Елена Милашина: С одной стороны это второй раз, когда Первый канал передает негативные новости из самого безопасного, мирного региона России. Первый раз это произошло в апреле после того, как был при попытке задержания убит Джамбулат Дадаев. На следующий день Рамзан Кадыров озвучил второе, по моему мнению, не совсем законное заявление, призыв стрелять на поражение в сотрудников полиции, приехавших для проведения спецопераций, для выполнения своих задач на территории Чечни из других регионов.

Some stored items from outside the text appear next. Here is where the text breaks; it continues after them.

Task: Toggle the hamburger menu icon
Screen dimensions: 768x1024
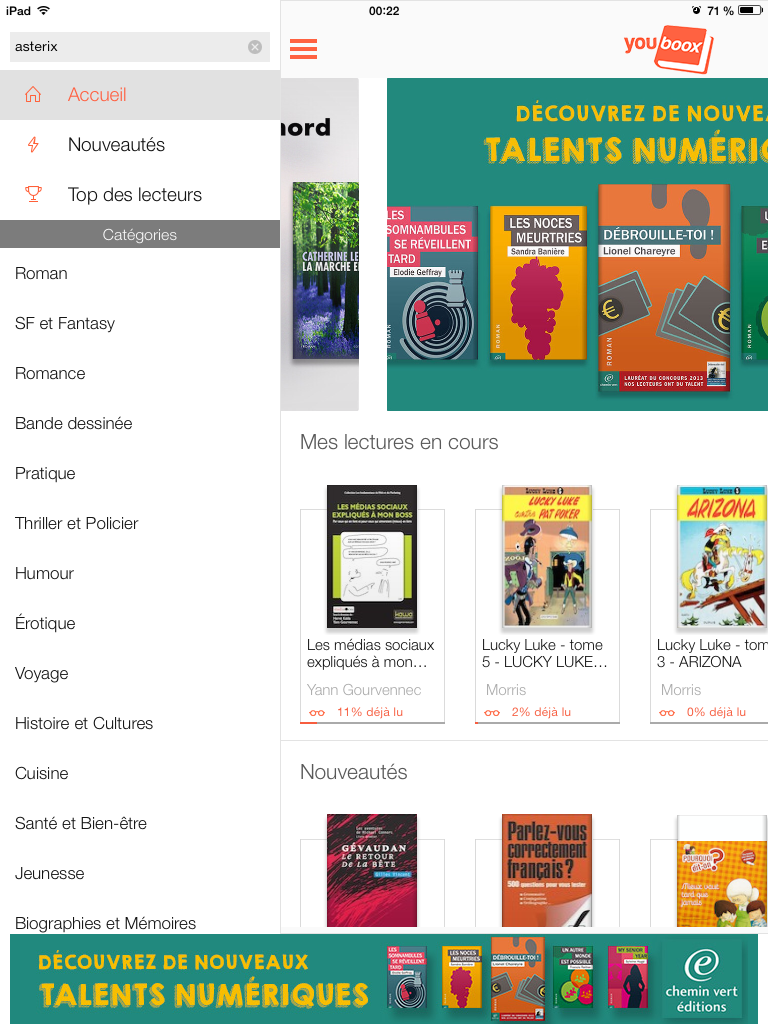Action: 304,49
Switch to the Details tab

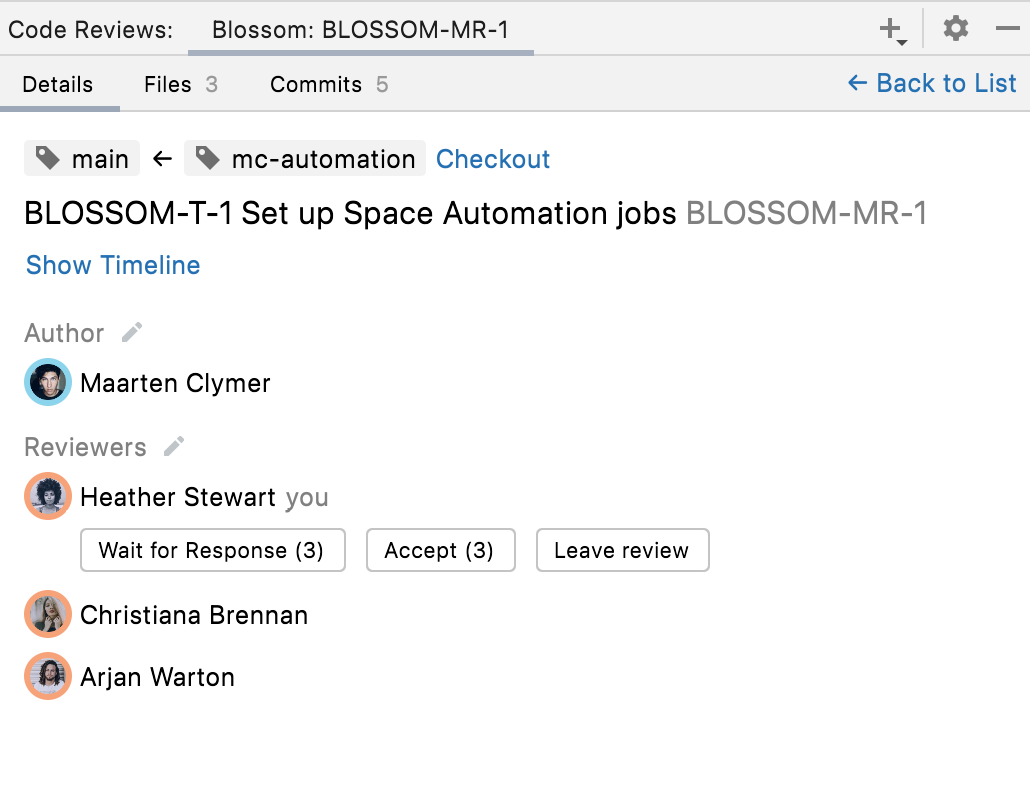[x=58, y=85]
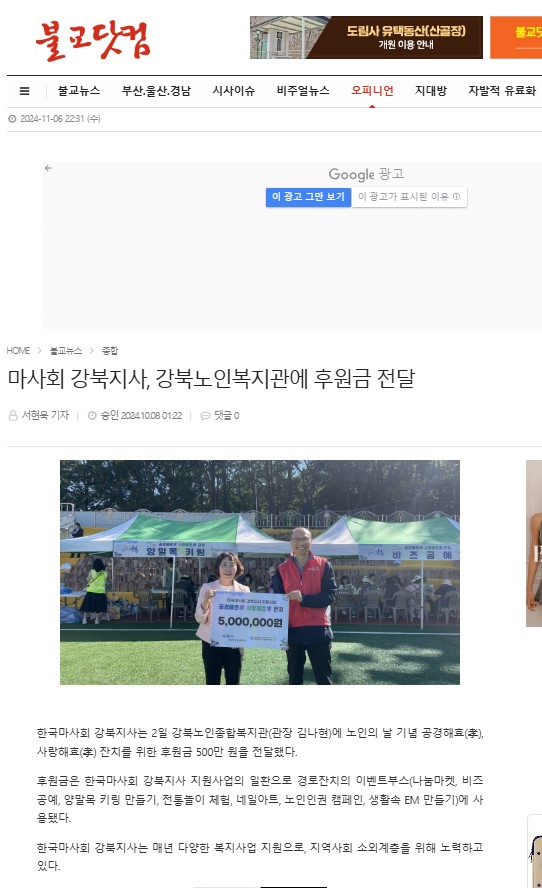Click the ad back arrow icon
This screenshot has width=542, height=888.
(x=48, y=168)
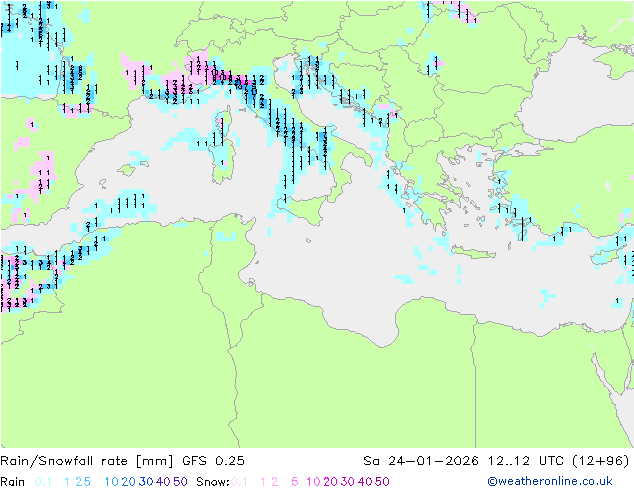Image resolution: width=634 pixels, height=490 pixels.
Task: Click the Snow: legend label
Action: (213, 482)
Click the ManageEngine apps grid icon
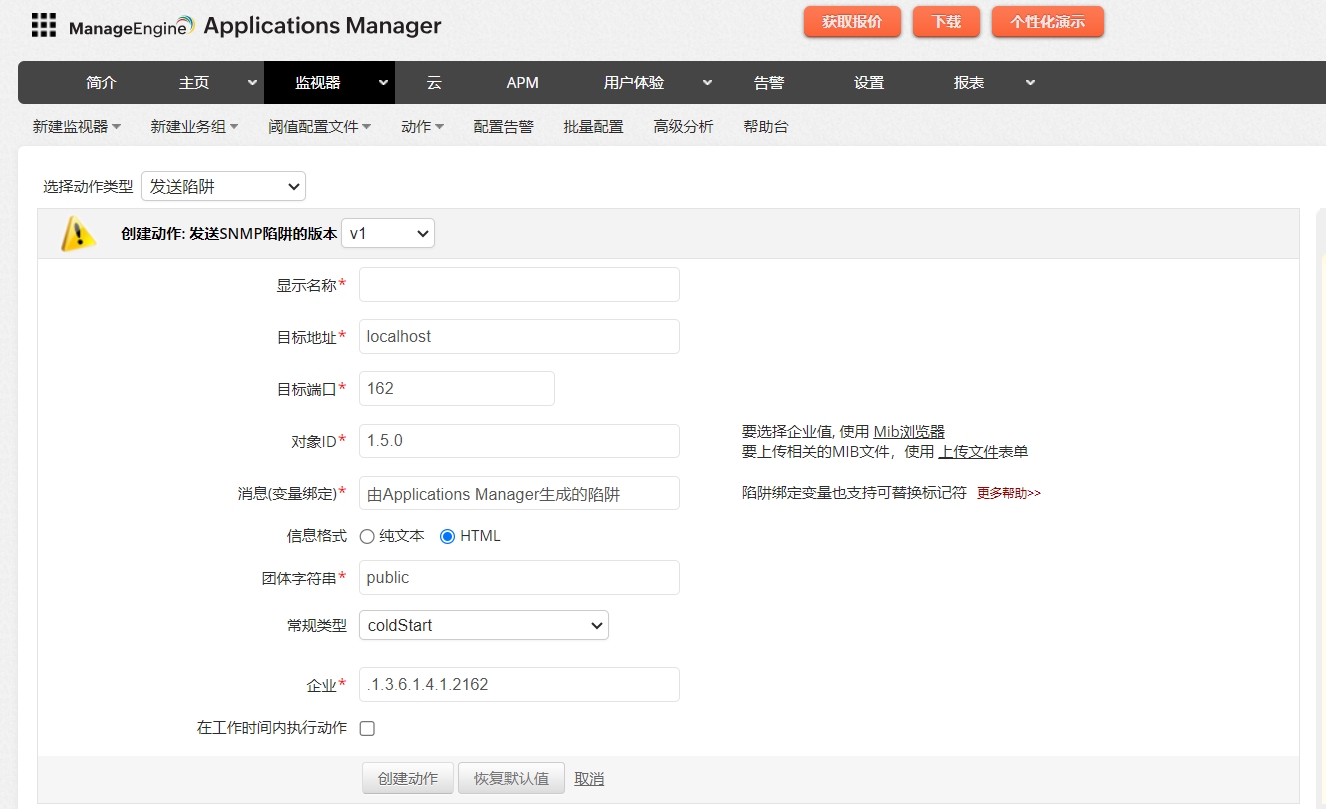The width and height of the screenshot is (1326, 809). point(43,25)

Те, кто будет выполнять свои должностные обязанности на территории Чечни, могут получить пулю в лоб, потому что это приказал Кадыров, а мы все видим, что его приказы выполняются, как это ни смешно. После этого впервые был замечен конфликт между МВД Российской Федерации и МВД Чечни и Рамзаном Кадыровым лично. На стороне МВД Российской Федерации впервые публично выступил Следственный комитет России, он прекратил уголовное дело, которое под давлением, по мнению Бастрыкина, завел руководитель чеченского следственного управления Девятов по факту убийства Джамбулата Дадаева. Это дело было закрыто. Сейчас проходит проверка чеченского Следственного управления на предмет законности этих действий под давлением руководства Чечни. Это был первый момент, когда Первый канал достаточно критично отозвался о том, что происходит в Чечне и о заявлениях Рамзана Кадырова. К сожалению, никаких правовых последствий не было, просто еще, наверное, никто не обращался с заявлением по поводу этих высказываний. Я думаю, что кто-то обратится, посмотрим, какая тогда будет реакция Следственного комитета. Сейчас второй раз, когда Первый канал действительно обратил внимание на то, что произошло с правозащитниками российскими в Чечне.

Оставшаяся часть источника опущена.